DIRECTIONS: When you output the entries, begin with the first line and end with the line containing "The height and width of the screenshot is (823, 1456).", keeping each line exactly as it is.

[[ RECORDED DATA open ]]

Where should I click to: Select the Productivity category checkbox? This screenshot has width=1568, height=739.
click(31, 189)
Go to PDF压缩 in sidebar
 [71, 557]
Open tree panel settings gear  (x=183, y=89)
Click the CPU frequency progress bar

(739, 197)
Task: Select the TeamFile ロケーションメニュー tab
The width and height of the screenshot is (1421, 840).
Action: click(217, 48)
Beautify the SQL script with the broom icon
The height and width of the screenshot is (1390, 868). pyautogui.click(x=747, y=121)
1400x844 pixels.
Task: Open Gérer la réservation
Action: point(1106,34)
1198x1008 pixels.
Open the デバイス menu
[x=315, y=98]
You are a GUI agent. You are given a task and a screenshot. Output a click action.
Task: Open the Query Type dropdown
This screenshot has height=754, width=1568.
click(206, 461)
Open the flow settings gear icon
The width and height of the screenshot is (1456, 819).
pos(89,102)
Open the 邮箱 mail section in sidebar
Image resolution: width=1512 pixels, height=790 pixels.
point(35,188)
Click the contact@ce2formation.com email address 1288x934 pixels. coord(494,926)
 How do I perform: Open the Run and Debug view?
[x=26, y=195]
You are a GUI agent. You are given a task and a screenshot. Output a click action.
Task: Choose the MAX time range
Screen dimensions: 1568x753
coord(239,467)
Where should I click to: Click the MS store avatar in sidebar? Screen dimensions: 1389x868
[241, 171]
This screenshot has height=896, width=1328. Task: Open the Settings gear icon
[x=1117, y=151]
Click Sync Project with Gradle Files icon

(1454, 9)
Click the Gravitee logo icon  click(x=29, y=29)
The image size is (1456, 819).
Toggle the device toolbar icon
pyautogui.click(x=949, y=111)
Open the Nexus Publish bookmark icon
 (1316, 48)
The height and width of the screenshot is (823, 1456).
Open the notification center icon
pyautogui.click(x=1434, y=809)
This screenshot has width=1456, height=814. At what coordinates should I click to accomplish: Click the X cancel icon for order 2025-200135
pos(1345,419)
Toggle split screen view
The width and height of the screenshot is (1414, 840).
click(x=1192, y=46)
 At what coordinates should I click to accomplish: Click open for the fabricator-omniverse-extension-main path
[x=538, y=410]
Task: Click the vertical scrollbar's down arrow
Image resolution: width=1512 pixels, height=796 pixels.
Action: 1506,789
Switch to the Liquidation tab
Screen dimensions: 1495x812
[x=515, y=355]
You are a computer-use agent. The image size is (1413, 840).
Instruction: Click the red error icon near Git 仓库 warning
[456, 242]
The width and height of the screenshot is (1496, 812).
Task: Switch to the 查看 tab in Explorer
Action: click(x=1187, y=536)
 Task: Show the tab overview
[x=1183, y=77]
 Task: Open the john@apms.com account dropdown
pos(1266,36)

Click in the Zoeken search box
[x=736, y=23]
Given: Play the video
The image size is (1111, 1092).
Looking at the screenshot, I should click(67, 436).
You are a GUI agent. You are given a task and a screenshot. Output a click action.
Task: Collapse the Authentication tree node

[[ RECORDED DATA closed ]]

WRITTEN SOLUTION:
Where should I click to: Select the Productivity category checkbox? This screenshot has width=1568, height=739.
click(31, 189)
Go to PDF压缩 in sidebar
 [71, 557]
Open tree panel settings gear  (x=183, y=89)
Click the CPU frequency progress bar

(739, 197)
Task: Select the TeamFile ロケーションメニュー tab
The width and height of the screenshot is (1421, 840).
Action: click(217, 48)
Beautify the SQL script with the broom icon
The height and width of the screenshot is (1390, 868). pyautogui.click(x=747, y=121)
1400x844 pixels.
Task: Open Gérer la réservation
Action: point(1106,34)
1198x1008 pixels.
Open the デバイス menu
[x=315, y=98]
You are a GUI agent. You are given a task and a screenshot. Output a click action.
Task: Open the Query Type dropdown
This screenshot has height=754, width=1568.
click(206, 461)
Open the flow settings gear icon
The width and height of the screenshot is (1456, 819).
pos(89,102)
Open the 邮箱 mail section in sidebar
Image resolution: width=1512 pixels, height=790 pixels.
point(35,188)
Click the contact@ce2formation.com email address 1288x934 pixels. coord(494,926)
 How do I perform: Open the Run and Debug view?
[x=26, y=195]
You are a GUI agent. You are given a task and a screenshot. Output a click action.
Task: Choose the MAX time range
Screen dimensions: 1568x753
coord(239,467)
Where should I click to: Click the MS store avatar in sidebar? Screen dimensions: 1389x868
[241, 171]
This screenshot has height=896, width=1328. Task: Open the Settings gear icon
[x=1117, y=151]
Click Sync Project with Gradle Files icon

(1454, 9)
Click the Gravitee logo icon  click(x=29, y=29)
The image size is (1456, 819).
Toggle the device toolbar icon
pyautogui.click(x=949, y=111)
Open the Nexus Publish bookmark icon
 (1316, 48)
The height and width of the screenshot is (823, 1456).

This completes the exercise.